*WHAT IS BEING ASKED:*
Pictures are to be left out; every line from the one that holds "Given: Select the Campaign ID value" to the end of the data is to be retyped exactly.

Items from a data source
•••••

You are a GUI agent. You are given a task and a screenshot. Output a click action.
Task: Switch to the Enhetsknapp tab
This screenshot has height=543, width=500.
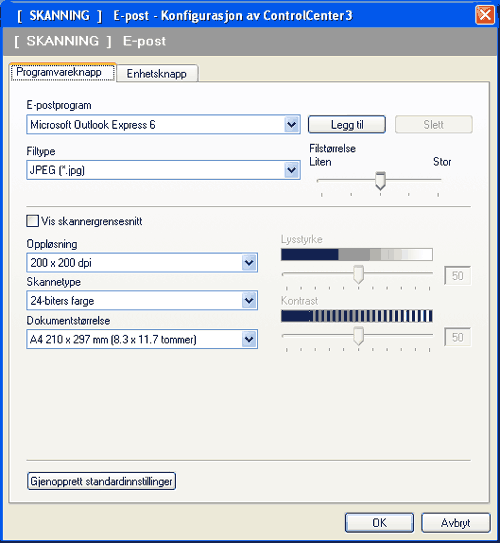pyautogui.click(x=157, y=73)

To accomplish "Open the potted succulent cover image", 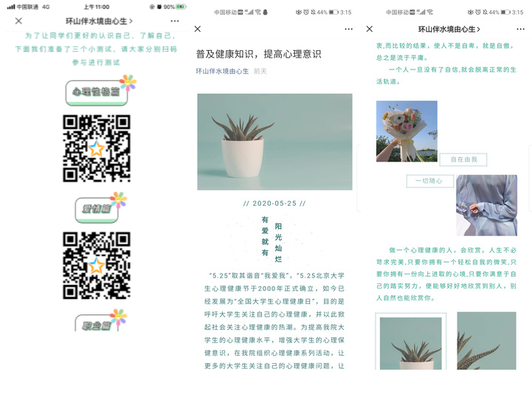I will [x=274, y=142].
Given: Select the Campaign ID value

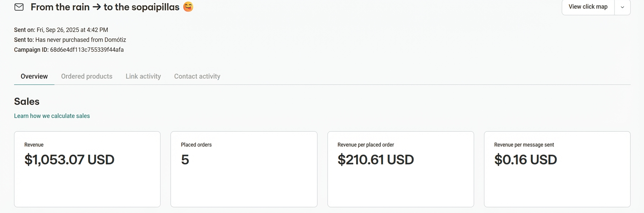Looking at the screenshot, I should [87, 50].
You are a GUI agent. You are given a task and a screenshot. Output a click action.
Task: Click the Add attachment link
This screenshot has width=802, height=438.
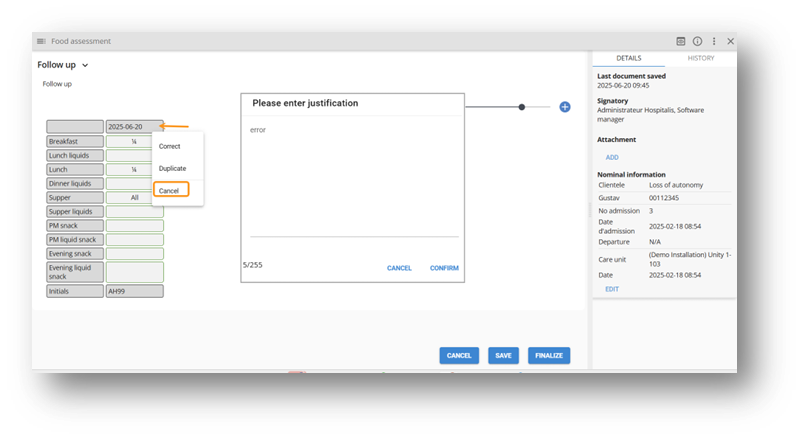(612, 157)
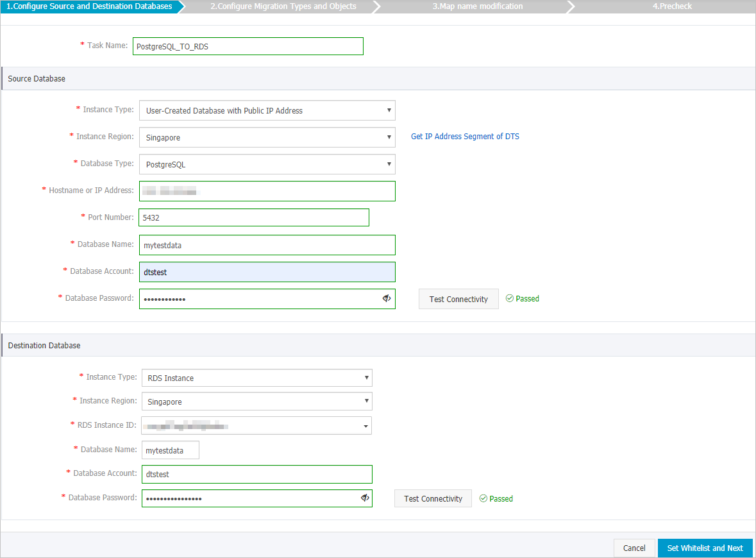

•••••

*YOUR RESPONSE:*
Given: Select the Campaign ID value

Looking at the screenshot, I should [87, 50].
You are a GUI agent. You are given a task and a screenshot. Output a click action.
Task: Click the Add attachment link
This screenshot has width=802, height=438.
(612, 157)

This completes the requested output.